Question

I'm actually trying to create a RDFS model and wondering if there's a way to declare a class to have a single instance.

The scheme designed is for a kind of graph and I want to design a single node as "root". Should I use a sub-class or a property ? I know OWL offers more semantic vocabulary but I intend on staying "basic".

Was it helpful?

Solution

No, you can't do that in RDFS. I'm also not sure whether it would be a useful thing to do. Just define your class and declare the single resource as having that class as its type.
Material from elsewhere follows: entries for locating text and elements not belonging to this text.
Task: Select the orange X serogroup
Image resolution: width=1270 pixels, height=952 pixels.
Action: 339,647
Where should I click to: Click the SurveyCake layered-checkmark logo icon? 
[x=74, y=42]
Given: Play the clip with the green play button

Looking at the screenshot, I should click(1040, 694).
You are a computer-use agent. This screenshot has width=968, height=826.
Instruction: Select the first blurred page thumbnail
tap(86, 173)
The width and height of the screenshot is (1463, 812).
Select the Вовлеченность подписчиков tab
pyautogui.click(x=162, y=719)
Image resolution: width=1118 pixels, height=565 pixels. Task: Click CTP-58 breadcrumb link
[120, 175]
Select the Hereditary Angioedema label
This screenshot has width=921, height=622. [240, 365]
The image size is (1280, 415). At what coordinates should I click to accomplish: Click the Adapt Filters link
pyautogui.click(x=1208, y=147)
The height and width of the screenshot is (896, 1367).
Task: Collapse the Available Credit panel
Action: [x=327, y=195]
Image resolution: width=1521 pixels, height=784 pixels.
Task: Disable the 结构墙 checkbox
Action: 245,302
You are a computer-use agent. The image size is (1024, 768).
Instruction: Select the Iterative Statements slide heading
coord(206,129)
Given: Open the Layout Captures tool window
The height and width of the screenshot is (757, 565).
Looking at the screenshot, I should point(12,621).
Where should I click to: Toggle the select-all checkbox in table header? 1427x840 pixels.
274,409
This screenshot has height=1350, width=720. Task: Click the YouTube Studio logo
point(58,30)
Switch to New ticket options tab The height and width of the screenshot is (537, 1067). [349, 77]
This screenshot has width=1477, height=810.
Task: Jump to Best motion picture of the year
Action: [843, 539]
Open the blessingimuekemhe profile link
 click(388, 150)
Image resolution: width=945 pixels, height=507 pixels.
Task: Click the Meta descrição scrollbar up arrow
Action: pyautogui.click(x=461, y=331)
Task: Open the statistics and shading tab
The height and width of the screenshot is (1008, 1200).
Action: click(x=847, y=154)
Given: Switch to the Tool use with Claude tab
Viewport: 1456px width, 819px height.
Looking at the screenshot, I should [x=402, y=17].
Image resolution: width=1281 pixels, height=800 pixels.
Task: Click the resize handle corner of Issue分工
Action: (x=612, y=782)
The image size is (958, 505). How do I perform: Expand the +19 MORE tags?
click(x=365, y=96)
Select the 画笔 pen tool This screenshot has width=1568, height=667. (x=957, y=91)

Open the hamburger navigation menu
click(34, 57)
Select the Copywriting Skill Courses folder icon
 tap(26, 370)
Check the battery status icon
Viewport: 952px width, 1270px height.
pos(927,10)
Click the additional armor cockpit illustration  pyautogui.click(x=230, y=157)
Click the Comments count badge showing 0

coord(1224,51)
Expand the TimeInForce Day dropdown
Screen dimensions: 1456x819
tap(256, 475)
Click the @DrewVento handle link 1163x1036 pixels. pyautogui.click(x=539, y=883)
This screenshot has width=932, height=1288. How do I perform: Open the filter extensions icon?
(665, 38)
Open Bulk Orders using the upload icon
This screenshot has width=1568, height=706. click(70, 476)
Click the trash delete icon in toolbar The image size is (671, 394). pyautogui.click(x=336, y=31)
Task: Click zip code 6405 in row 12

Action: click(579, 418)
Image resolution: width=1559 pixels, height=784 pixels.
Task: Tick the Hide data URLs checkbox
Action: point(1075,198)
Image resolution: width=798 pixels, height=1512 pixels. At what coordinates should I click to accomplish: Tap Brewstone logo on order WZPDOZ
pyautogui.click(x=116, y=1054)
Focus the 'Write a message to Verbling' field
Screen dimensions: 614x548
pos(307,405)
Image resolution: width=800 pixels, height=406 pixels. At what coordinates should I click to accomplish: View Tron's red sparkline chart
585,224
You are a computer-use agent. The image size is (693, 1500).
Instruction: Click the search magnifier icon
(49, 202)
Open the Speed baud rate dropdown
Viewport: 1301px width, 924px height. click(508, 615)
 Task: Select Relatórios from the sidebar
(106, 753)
What's the benefit of asserting that there can be no other resources having that type?

OTHER TIPS

My impression, reading your "use case", is that you'd rather like a functional property :hasRoot, such that a thing can only have one root. As cygri said, this cannot be done in pure RDFS but a simple fragment of OWL is sufficient:

:hasRoot  a  owl:FunctionalProperty .

Then, for a given entity x, there can only be a single entity y such that the relationship x :hasRoot y holds. Then, if you have the following data:

:x  :hasRoot  :y .
:x  :hasRoot  :z .

you can conclude that:

:y  owl:sameAs  :z .

Yet, in most of the cases, this kind of reasoning is not needed and what cygri suggests is sufficient and simpler, as long as your application ensures that a single root is ever defined.